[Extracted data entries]
____________

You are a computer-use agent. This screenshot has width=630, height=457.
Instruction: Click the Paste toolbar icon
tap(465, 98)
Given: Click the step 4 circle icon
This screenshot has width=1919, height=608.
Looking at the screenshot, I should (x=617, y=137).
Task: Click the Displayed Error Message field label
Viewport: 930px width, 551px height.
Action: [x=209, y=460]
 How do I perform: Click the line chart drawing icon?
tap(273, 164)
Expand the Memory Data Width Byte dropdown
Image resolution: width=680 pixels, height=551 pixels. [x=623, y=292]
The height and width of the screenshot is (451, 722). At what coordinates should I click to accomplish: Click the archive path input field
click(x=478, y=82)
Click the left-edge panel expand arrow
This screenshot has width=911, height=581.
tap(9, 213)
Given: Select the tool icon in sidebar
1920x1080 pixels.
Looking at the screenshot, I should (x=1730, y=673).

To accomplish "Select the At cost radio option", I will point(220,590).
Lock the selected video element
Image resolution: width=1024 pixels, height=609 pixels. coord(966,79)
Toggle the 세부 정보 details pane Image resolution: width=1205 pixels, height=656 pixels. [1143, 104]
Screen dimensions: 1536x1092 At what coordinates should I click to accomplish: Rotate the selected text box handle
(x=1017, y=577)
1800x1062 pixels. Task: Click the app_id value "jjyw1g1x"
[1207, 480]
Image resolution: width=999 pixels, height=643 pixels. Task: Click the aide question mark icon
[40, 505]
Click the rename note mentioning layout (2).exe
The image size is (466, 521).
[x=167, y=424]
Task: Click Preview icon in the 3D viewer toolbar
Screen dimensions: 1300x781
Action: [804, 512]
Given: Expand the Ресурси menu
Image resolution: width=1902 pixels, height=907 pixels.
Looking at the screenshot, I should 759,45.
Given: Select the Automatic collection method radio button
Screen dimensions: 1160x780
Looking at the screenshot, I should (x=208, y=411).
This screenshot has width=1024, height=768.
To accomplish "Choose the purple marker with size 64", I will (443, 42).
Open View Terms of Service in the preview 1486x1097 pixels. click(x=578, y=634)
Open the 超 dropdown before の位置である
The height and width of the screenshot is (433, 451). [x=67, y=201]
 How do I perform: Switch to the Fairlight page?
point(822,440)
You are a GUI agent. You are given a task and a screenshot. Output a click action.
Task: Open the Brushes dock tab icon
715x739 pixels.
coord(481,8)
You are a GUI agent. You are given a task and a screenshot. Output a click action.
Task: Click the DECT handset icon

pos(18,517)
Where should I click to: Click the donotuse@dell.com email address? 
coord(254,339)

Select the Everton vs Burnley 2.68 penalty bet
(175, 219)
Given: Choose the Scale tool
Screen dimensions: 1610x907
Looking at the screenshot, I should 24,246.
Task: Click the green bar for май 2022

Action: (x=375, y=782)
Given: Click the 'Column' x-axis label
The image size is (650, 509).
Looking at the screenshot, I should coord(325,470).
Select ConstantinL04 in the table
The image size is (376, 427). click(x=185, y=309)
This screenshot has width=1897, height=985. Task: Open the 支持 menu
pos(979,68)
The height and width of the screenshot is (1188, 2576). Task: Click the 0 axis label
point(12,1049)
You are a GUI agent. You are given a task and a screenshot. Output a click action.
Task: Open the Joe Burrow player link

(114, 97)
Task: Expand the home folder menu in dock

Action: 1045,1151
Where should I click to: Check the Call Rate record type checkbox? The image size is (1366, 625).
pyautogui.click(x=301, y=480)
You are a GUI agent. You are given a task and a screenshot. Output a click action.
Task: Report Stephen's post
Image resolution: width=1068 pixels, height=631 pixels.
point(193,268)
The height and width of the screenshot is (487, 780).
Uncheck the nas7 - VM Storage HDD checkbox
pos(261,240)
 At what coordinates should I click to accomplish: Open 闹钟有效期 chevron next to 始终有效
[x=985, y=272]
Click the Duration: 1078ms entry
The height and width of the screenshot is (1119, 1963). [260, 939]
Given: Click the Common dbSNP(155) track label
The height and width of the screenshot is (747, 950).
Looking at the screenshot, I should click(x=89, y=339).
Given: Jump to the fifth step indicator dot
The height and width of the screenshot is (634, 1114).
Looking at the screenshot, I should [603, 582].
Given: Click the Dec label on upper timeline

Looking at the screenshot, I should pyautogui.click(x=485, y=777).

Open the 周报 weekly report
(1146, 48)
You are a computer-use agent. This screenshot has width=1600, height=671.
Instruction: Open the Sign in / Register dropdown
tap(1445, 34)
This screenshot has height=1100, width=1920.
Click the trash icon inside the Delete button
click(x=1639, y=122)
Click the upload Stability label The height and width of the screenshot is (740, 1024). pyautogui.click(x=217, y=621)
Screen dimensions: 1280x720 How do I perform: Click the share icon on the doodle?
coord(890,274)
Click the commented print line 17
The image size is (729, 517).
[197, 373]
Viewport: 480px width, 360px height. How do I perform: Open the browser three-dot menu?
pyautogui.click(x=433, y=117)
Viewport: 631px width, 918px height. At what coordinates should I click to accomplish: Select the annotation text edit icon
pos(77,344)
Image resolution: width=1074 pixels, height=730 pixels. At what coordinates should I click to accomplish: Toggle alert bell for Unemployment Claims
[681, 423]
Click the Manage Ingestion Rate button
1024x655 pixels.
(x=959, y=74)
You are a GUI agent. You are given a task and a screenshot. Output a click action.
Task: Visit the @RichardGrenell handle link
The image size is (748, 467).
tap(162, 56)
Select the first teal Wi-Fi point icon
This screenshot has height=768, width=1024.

____________

* [PROBLEM STATEMENT]: The answer must be every line from the records above that contains "computer".

* [OUTPUT]:
You are a computer-use agent. This screenshot has width=630, height=457.
You are a computer-use agent. This screenshot has width=1600, height=671.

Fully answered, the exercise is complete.